**SUPPLIED TEXT**.
- Origin: Lower Saxony, Germany
- Genres: Black metal
- Labels: Nazgul’s Eyrie Productions
- Members: Hendrik Poppe Marko Sklenarz
- Past members: Felix Alesis

= Tha-Norr =

1994–1997 German black metal band

Tha-Norr were a German black metal band from Lower Saxony.

== Biography ==
Tha-Norr recorded the Assault on Aerie demo cassette at Dark Knight Studio and released it in 1994. The song Tyrant of a New Aeon was recorded on the sixth and seventh of June 1994 at the same studio, mixed at Confusion Studios and released on the Infinite Visions of Hell compilation album via Ground Zero Entertainment in 1994. Hendrik Poppe played drums on this track.

From November 1994 to February 1995, they recorded nine songs for their only studio album Wolfenzeitalter, on which Tyrant of a New Aeon was re-released, at Confusion Studios. The lyrics for the song Tears for All Those Who Died were written by Absurd drummer Hendrik “Jarl Flagg Nidhoegg” Möbus. The album mentions Hendrik Poppe and Marko Sklenarz but does not specify who played which instrument, so it is likely that the two members shared vocals and Marko Sklenarz played guitar as on all former recordings while Hendrik Poppe played all other instruments. It is only specified that the 12-string guitar and solo on The Fortress Will Fall were played by producer and mixer Kai Schwerdtfeger and “[a]ll keyboards and ‘Fegefeuer’ by Nachtsprung (Norbert Weber)”. The band greeted Florian Müller and Sebastian Theby as “future members of Tha-Norr” in the booklet.

It is unknown then Tha-Norr disbanded, but Opyros, the leader of Nazgul’s Eyrie Productions, mentioned that their last concert was held in May 1997 in Bramsche together with Sabbat, Countess and Barathrum.

**PROMPT 1**. Decide whether each statement agrees with the Tha-Norr text, answering yes or no and quoting the words of the text that settle it: (a) The Assault on Aerie demo was released in 1994. (b) Hendrik Möbus wrote the lyrics for The Fortress Will Fall. (c) The band's last concert took place in Bramsche.
**PROMPT 2**. Copy the passage of the Tha-Norr text that begins at the words "- Origin: Lower" and stops after "from Lower Saxony.", renaming "Tha-Norr" as "Tha Norr" throughout.

**GIVEN INFORMATION**.

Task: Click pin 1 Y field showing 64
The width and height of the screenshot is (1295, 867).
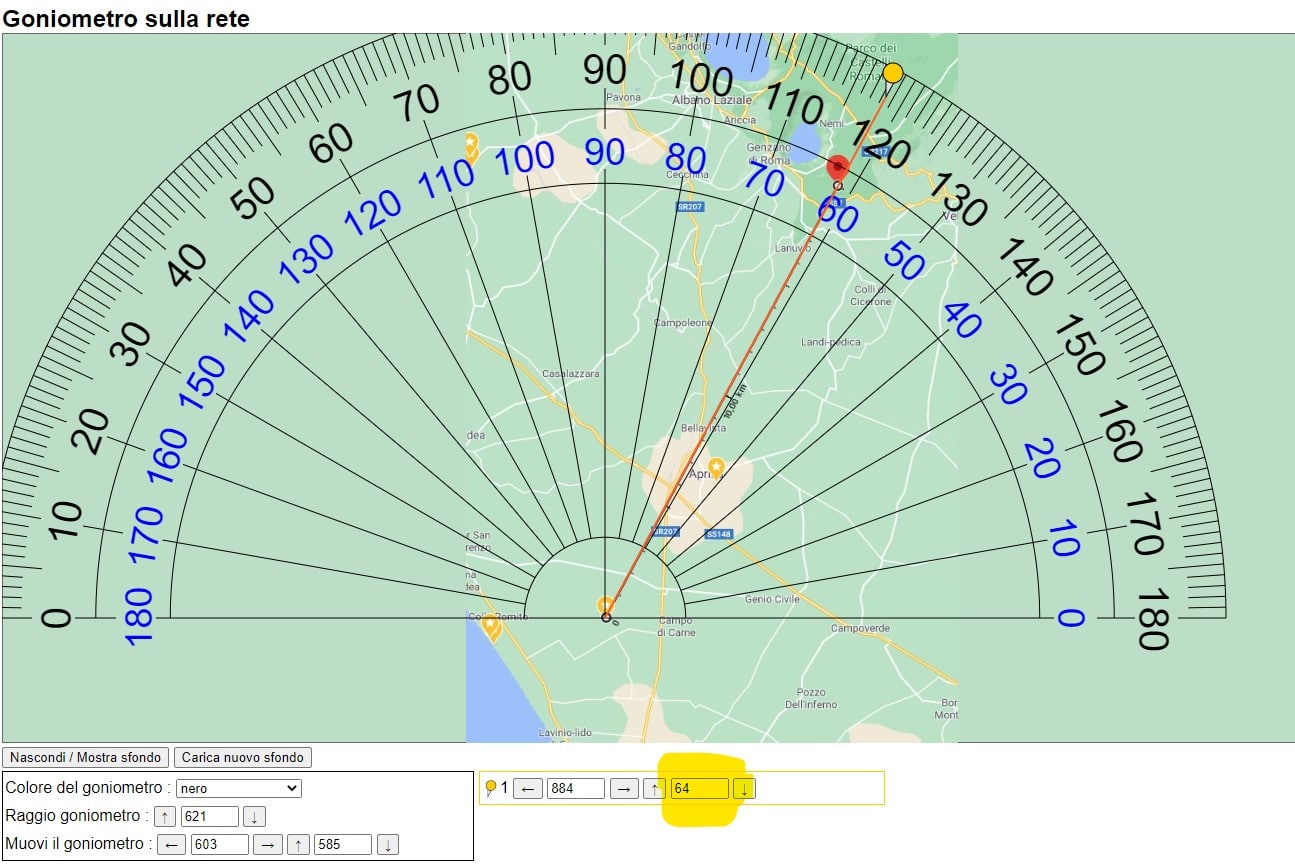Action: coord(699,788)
---
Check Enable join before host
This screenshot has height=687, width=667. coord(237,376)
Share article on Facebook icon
* * *
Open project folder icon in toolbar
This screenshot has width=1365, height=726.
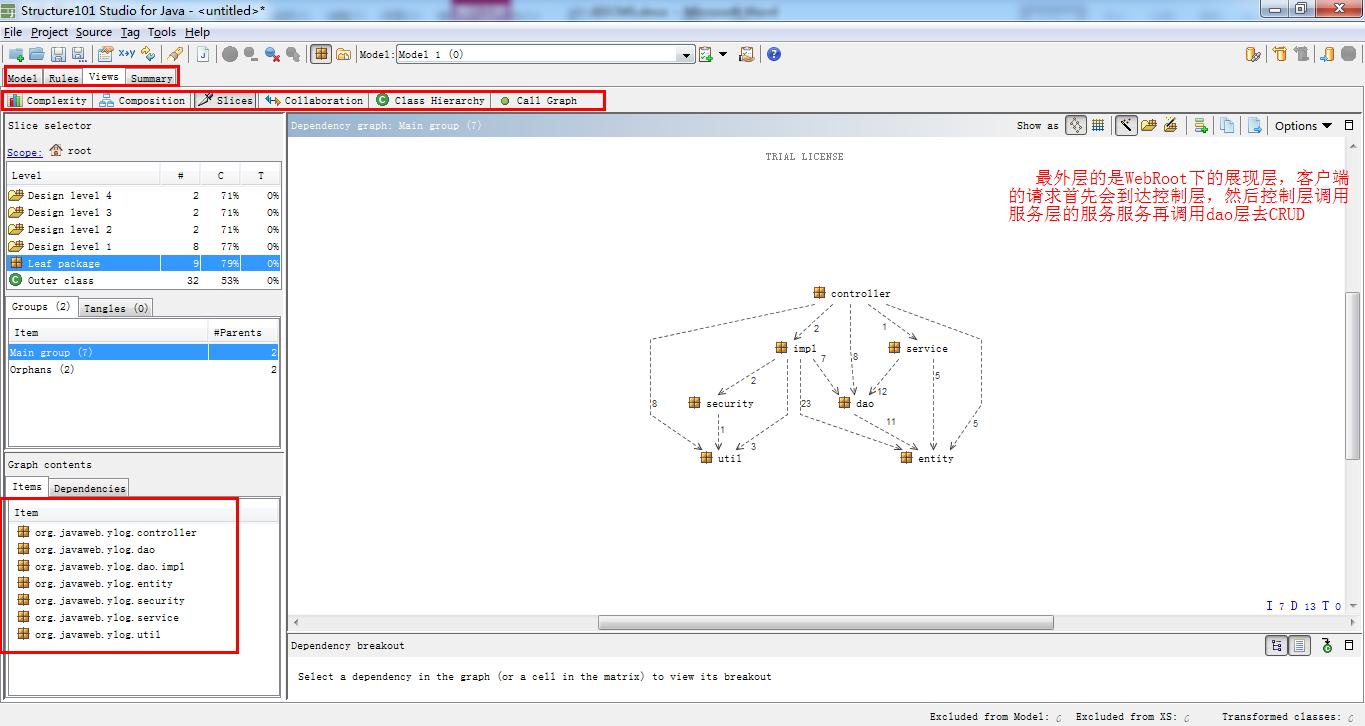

**COMPLETE RESPONSE 1**.
(a) Yes: "Tha-Norr recorded the Assault on Aerie demo cassette at Dark Knight Studio and released it in 1994."
(b) No: "The lyrics for the song Tears for All Those Who Died were written by Absurd drummer Hendrik “Jarl Flagg Nidhoegg” Möbus."
(c) Yes: "their last concert was held in May 1997 in Bramsche"

**COMPLETE RESPONSE 2**.
- Origin: Lower Saxony, Germany
- Genres: Black metal
- Labels: Nazgul’s Eyrie Productions
- Members: Hendrik Poppe Marko Sklenarz
- Past members: Felix Alesis

= Tha Norr =

1994–1997 German black metal band

Tha Norr were a German black metal band from Lower Saxony.